We got a letter from the local ESD (Education Service District) recently. They used paper, envelope, postage, and about 250 words to say "Please tell us if you move your homeschooled kid out of the district or enroll him in school." An email would have sufficed, and saved the district a buck or two and us the recycling. I asked Trinidad if he wants to go to school. "NO!"
The other day the kids got to wondering how long a blue whale is. So Kristin and they found a tape measure and went out to the street to measure. It was only a 25' tape, so they learned how to add the measurements together to get the whole. It stretched from the fire hydrant at the corner across our neighbor's lot and almost all of ours. Then they measured how high they climb in the willow tree (25') and how high the treehouse is (10').
We practice a form of homeschooling called "unschooling," which operates without any curriculum at all. It's a system pioneered by John Holt, author of How Children Fail, How Children Learn, and Learning All the Time – books which were influential in developing our homeschool style. As unschoolers, the boys are not involved with any homeschool group – there is at least one local group, which offers some classes and gatherings – and they are perfectly happy to be outside the school system. Instead they have a remarkable amount of freedom, and with it, a remarkable amount of opportunity.
But without curriculum, how do they learn what they need to know?
It does create some disjointed learning processes. For instance, the boys really got into math last winter. They printed out blanks, and then filled in times tables. They got some math workbooks, and spent hours doing the problems, from simple addition to some basic division. Then, as summer harvest and the house addition began to absorb our time, and their friends started summer vacation, math fell by the wayside. The kids were too busy playing with their friends in the kid-pack that floats from house-to-house up and down our street, Kristin too busy harvesting, me too busy building. Last night, as they played Scrabble, I noticed that they'd forgotten a lot of their addition. I helped them out for awhile. When I got tired, they still wanted help with the math, so I found an addition workbook and said they could add up the score on the margins. They got distracted and started working on the problems in the book while I went to bed. And rapidly regained what they had lost.
I got to thinking about it.
How do we, as adults, learn what we need to know?

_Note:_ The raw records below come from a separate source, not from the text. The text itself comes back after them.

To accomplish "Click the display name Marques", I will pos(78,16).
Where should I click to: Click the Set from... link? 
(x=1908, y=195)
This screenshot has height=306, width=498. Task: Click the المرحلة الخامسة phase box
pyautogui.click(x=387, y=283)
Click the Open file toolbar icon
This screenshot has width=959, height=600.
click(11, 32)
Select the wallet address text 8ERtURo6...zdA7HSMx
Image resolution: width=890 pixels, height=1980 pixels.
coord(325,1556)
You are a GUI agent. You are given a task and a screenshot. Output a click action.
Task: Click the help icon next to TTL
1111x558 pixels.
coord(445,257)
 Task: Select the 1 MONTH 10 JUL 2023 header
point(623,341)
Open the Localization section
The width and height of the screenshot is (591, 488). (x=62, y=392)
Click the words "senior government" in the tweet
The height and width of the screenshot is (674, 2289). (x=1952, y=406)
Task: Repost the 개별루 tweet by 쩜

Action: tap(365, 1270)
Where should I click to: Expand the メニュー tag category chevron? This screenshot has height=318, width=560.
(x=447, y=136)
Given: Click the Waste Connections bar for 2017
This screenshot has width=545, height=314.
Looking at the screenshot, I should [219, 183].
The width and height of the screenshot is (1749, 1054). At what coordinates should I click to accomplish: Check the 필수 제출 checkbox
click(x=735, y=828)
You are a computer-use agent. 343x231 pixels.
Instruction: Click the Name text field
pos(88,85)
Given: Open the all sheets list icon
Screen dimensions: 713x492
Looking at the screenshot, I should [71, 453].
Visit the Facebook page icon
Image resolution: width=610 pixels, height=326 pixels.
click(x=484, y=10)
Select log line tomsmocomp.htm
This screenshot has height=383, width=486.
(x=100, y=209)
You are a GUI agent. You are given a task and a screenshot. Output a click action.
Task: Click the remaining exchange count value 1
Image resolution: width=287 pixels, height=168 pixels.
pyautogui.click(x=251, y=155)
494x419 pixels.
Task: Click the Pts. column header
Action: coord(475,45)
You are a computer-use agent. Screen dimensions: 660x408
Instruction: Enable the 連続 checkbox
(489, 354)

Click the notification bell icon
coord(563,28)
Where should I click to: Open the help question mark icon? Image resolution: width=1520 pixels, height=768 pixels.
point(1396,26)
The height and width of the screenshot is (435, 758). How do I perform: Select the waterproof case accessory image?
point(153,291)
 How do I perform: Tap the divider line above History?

We learn when we are ready, when we need to know. Nobody tells us we have to – the need is there, it stimulates the desire, we seek the knowledge, and we learn. I didn't learn much in school. I was interested in history and geography, and read books like Bruce Catton's Civil War, and The Rise and Fall of the Third Reich, that enabled me to frequently spot the inaccuracies in my school textbooks. High school history was so pointless that I used to hide novels inside my textbook and read them during class. I learned nothing about carpentry – I learned that on the job. I didn't learn to tie knots, splice line, sew web, maintain diesel engines, or start a fresh-water maker in school – I learned that working on a fishing boat. I learned nothing about design and architecture, my chosen field – I went to college, and followed it up with on-the-job training. I didn't learn to run a business until I started one. When I started work as a building official, I knew almost nothing about building code – now I can cite probably hundreds of code regulations.
Kids are no different. When Sam was five years old, he loved Magic Treehouse books. When his parents didn't have time to read to him, he needed to learn to read. He taught himself, with help from us. Now, at six, he reads at the 8th or 9th grade level.
But what if he had been in school? The demand to learn would be there, but the need might not. Or, he might have been too busy studying things he wasn't interested in (science?) to teach himself to read. I suspect he would have learned to read anyway. The need to learn is intrinsic to our human curiosity. If we aren't interested in something, if it doesn't have meaning in our lives, we won't learn it – or at least, not very well. If we are interested in it, if it has meaning in our lives, we will learn – and almost nothing can hold us back.
Feminism is the philosophy that women are people, too. Unschooling is the philosophy that kids are people, too.
School curricula, by removing the learning from the context, the readiness to learn it, the need for it and the meaning behind it, lowers the intrinsic motivation to learn. It is destructive. The best curriculum is to follow your heart.